Stored data entries ::
────────

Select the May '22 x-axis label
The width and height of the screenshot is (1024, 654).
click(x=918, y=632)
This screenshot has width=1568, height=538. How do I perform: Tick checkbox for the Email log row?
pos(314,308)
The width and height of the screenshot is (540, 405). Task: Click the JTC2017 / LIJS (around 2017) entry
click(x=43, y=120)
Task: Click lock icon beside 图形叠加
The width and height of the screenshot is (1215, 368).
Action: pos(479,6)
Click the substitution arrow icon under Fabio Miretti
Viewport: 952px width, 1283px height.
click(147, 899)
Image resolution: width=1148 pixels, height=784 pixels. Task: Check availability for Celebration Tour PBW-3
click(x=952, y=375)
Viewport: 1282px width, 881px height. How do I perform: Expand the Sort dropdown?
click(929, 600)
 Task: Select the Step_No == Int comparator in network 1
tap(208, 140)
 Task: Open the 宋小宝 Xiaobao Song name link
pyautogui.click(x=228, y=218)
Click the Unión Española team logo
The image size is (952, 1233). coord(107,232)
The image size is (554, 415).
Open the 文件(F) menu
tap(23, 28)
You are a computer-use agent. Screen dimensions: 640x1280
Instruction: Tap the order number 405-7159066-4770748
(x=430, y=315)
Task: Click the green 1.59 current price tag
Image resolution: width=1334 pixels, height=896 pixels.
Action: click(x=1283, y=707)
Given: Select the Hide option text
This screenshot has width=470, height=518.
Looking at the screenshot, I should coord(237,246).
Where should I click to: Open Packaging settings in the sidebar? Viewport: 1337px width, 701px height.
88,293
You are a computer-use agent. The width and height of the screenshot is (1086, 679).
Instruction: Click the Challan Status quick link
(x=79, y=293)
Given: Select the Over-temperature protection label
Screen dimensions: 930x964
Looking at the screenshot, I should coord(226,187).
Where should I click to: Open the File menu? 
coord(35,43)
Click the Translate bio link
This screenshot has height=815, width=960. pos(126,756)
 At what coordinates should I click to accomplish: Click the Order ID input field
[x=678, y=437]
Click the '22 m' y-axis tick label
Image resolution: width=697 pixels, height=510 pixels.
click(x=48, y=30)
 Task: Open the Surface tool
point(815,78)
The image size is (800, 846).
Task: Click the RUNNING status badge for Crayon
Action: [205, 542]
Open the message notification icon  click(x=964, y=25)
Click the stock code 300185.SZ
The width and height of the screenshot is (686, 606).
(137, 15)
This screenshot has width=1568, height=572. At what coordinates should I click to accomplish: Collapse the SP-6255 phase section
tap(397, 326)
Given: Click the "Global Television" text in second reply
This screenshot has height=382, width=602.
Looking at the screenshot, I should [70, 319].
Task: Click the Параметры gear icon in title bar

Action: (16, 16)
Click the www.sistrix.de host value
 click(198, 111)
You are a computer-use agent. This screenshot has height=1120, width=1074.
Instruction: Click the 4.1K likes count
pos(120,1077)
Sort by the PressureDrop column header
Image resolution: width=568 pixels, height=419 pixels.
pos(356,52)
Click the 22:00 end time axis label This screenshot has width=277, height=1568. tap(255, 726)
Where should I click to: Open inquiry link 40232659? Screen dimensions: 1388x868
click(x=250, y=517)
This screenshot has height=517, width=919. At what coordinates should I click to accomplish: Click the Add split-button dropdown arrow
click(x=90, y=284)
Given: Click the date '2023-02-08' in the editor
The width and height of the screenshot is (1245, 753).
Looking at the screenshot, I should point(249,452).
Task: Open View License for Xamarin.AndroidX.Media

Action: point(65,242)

────────

PROBLEM DESCRIPTION :: Retype each entry exactly.

SOLUTION TO THIS EXERCISE ::
Select the May '22 x-axis label
The width and height of the screenshot is (1024, 654).
click(x=918, y=632)
This screenshot has width=1568, height=538. How do I perform: Tick checkbox for the Email log row?
pos(314,308)
The width and height of the screenshot is (540, 405). Task: Click the JTC2017 / LIJS (around 2017) entry
click(x=43, y=120)
Task: Click lock icon beside 图形叠加
The width and height of the screenshot is (1215, 368).
Action: pos(479,6)
Click the substitution arrow icon under Fabio Miretti
Viewport: 952px width, 1283px height.
click(147, 899)
Image resolution: width=1148 pixels, height=784 pixels. Task: Check availability for Celebration Tour PBW-3
click(x=952, y=375)
Viewport: 1282px width, 881px height. How do I perform: Expand the Sort dropdown?
click(929, 600)
 Task: Select the Step_No == Int comparator in network 1
tap(208, 140)
 Task: Open the 宋小宝 Xiaobao Song name link
pyautogui.click(x=228, y=218)
Click the Unión Española team logo
The image size is (952, 1233). coord(107,232)
The image size is (554, 415).
Open the 文件(F) menu
tap(23, 28)
You are a computer-use agent. Screen dimensions: 640x1280
Instruction: Tap the order number 405-7159066-4770748
(x=430, y=315)
Task: Click the green 1.59 current price tag
Image resolution: width=1334 pixels, height=896 pixels.
Action: click(x=1283, y=707)
Given: Select the Hide option text
This screenshot has width=470, height=518.
Looking at the screenshot, I should coord(237,246).
Where should I click to: Open Packaging settings in the sidebar? Viewport: 1337px width, 701px height.
88,293
You are a computer-use agent. The width and height of the screenshot is (1086, 679).
Instruction: Click the Challan Status quick link
(x=79, y=293)
Given: Select the Over-temperature protection label
Screen dimensions: 930x964
Looking at the screenshot, I should coord(226,187).
Where should I click to: Open the File menu? 
coord(35,43)
Click the Translate bio link
This screenshot has height=815, width=960. pos(126,756)
 At what coordinates should I click to accomplish: Click the Order ID input field
[x=678, y=437]
Click the '22 m' y-axis tick label
Image resolution: width=697 pixels, height=510 pixels.
click(x=48, y=30)
 Task: Open the Surface tool
point(815,78)
The image size is (800, 846).
Task: Click the RUNNING status badge for Crayon
Action: [205, 542]
Open the message notification icon  click(x=964, y=25)
Click the stock code 300185.SZ
The width and height of the screenshot is (686, 606).
(137, 15)
This screenshot has width=1568, height=572. At what coordinates should I click to accomplish: Collapse the SP-6255 phase section
tap(397, 326)
Given: Click the "Global Television" text in second reply
This screenshot has height=382, width=602.
Looking at the screenshot, I should [70, 319].
Task: Click the Параметры gear icon in title bar

Action: (16, 16)
Click the www.sistrix.de host value
 click(198, 111)
You are a computer-use agent. This screenshot has height=1120, width=1074.
Instruction: Click the 4.1K likes count
pos(120,1077)
Sort by the PressureDrop column header
Image resolution: width=568 pixels, height=419 pixels.
pos(356,52)
Click the 22:00 end time axis label This screenshot has width=277, height=1568. tap(255, 726)
Where should I click to: Open inquiry link 40232659? Screen dimensions: 1388x868
click(x=250, y=517)
This screenshot has height=517, width=919. At what coordinates should I click to accomplish: Click the Add split-button dropdown arrow
click(x=90, y=284)
Given: Click the date '2023-02-08' in the editor
The width and height of the screenshot is (1245, 753).
Looking at the screenshot, I should point(249,452).
Task: Open View License for Xamarin.AndroidX.Media

Action: point(65,242)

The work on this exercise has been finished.